**Aufgabe 1**. Fasse den Absatz der Gerichtsentscheidung, der mit „Die klagende Partei ist schuldig“ beginnt, in einem kürzeren Satz zusammen und behalte dabei alle Beträge und die Frist bei.
**Aufgabe 2**.
Beantworte anhand der Gerichtsentscheidung die folgenden Fragen in je einer Zeile:
(a) Wer führte bei dieser Entscheidung den Vorsitz?
(b) Wie entschied der Oberste Gerichtshof über die Revision?
(c) Innerhalb welcher Frist sind die Kosten des Revisionsverfahrens zu ersetzen?
**Aufgabe 3**. Setze die Gerichtsentscheidung im Anschluss an ihren letzten Satz fort.

Kopf
Der Oberste Gerichtshof hat als Revisionsgericht durch den Senatspräsidenten des Obersten Gerichtshofes HONProf. Dr. Petrasch als Vorsitzenden und durch die Hofräte des Obersten Gerichtshofes Dr. Kuderna, Dr. Gamerith sowie die Beisitzer Dipl.Ing. Otto Beer und Johann Friesenbichler als weitere Richter in der Rechtssache der klagenden Partei Josef M***, Kraftfahrer, Kirchberg am Walde Nr. 106, vertreten durch Dr. Johann Rathbauer, Rechtsanwalt in Linz, gegen die beklagte Partei G*** Warenhandelsgesellschaft mbH in Wien 1., Färbergasse 3, vertreten durch Dr. Helmut Neudorfer, Rechtsanwalt in Wien, wegen S 57.043,36 brutto und S 404,15 netto je s. A., infolge Revision der klagenden Partei gegen das Urteil des Kreisgerichtes Krems a.d. Donau als Berufungsgerichtes in arbeitsgerichtlichen Rechtsstreitigkeiten vom 18. Juli 1985, GZ 1 Cg 5/85-26, womit infolge Berufung der beklagten Partei das Urteil des Arbeitsgerichtes Gmünd vom 20. Dezember 1984, GZ Cr 4/83-18, teilweise abgeändert wurde, in nichtöffentlicher Sitzung zu Recht erkannt:
Spruch
Der Revision wird nicht Folge gegeben.
Die klagende Partei ist schuldig, der beklagten Partei die mit S 4.597,35 bestimmten Kosten des Revisionsverfahrens (darin sind S 1.200,-- Barauslagen und S 308,85 Umsatzsteuer enthalten) binnen 14 Tagen zu ersetzen.

(Einträge aus einem Zeige-Datensatz)
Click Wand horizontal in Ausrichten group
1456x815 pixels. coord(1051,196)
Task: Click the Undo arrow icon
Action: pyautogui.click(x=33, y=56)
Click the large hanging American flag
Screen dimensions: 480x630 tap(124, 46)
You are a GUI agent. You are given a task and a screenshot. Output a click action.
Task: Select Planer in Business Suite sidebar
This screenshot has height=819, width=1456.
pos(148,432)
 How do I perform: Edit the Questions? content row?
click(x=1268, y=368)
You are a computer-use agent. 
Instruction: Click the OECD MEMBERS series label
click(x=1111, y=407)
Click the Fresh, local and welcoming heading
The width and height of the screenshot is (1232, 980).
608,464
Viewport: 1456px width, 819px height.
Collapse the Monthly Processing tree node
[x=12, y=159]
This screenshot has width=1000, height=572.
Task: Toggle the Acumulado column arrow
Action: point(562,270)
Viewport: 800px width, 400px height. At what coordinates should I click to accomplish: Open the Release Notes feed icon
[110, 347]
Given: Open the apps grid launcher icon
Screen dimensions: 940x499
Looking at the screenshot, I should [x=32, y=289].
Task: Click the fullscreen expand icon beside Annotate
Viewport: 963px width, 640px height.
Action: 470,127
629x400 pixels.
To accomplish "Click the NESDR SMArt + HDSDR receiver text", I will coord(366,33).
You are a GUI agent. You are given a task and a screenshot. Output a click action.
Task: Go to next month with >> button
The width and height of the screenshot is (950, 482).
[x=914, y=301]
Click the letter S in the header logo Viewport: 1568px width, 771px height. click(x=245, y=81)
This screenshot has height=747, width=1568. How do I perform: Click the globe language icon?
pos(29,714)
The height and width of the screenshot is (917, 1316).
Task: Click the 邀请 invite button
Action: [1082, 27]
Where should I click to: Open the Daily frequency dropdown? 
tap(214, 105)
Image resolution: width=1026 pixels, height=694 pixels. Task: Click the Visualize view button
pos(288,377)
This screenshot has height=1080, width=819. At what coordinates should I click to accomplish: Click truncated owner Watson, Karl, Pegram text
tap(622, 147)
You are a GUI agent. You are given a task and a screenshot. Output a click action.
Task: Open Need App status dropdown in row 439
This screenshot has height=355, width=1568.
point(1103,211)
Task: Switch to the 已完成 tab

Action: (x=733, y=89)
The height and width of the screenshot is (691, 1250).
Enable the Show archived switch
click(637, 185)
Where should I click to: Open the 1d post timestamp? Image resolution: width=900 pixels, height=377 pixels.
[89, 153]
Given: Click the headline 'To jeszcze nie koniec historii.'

**Schriftliche Antwort 1**. Die klagende Partei muss der beklagten Partei binnen 14 Tagen die Kosten des Revisionsverfahrens von S 4.597,35 ersetzen, worin S 1.200,-- Barauslagen und S 308,85 Umsatzsteuer enthalten sind.

**Schriftliche Antwort 2**.
(a) Senatspräsident des Obersten Gerichtshofes HONProf. Dr. Petrasch
(b) Der Revision wurde nicht Folge gegeben.
(c) Binnen 14 Tagen

**Schriftliche Antwort 3**.
Text
Entscheidungsgründe:
Der Kläger begehrt von der beklagten Partei, seiner ehemaligen Arbeitgeberin, im Revisionsverfahren noch die Zahlung eines der Höhe nach außer Streit stehenden Betrages von S 57.043,36 sA an Kündigungs- und Urlaubsentschädigung, Urlaubsabfindung und Weihnachtsremuneration sowie Abfertigung mit der Behauptung, am 18. März 1983 ungerechtfertigt entlassen worden zu sein. Er begehrt ferner die Zahlung eines restlichen Entgeltbetrages von S 404,15 sA. Die beklagte Partei beantragte Klagsabweisung. Sie habe den Kläger gerechtfertigt entlassen, weil er am 8. März 1983 mit einem ihm für Dienstfahrten überlassenen LKW unberechtigte Fahrten unternommen habe. Dies sei der beklagten Partei am 18. März 1983 bekannt geworden.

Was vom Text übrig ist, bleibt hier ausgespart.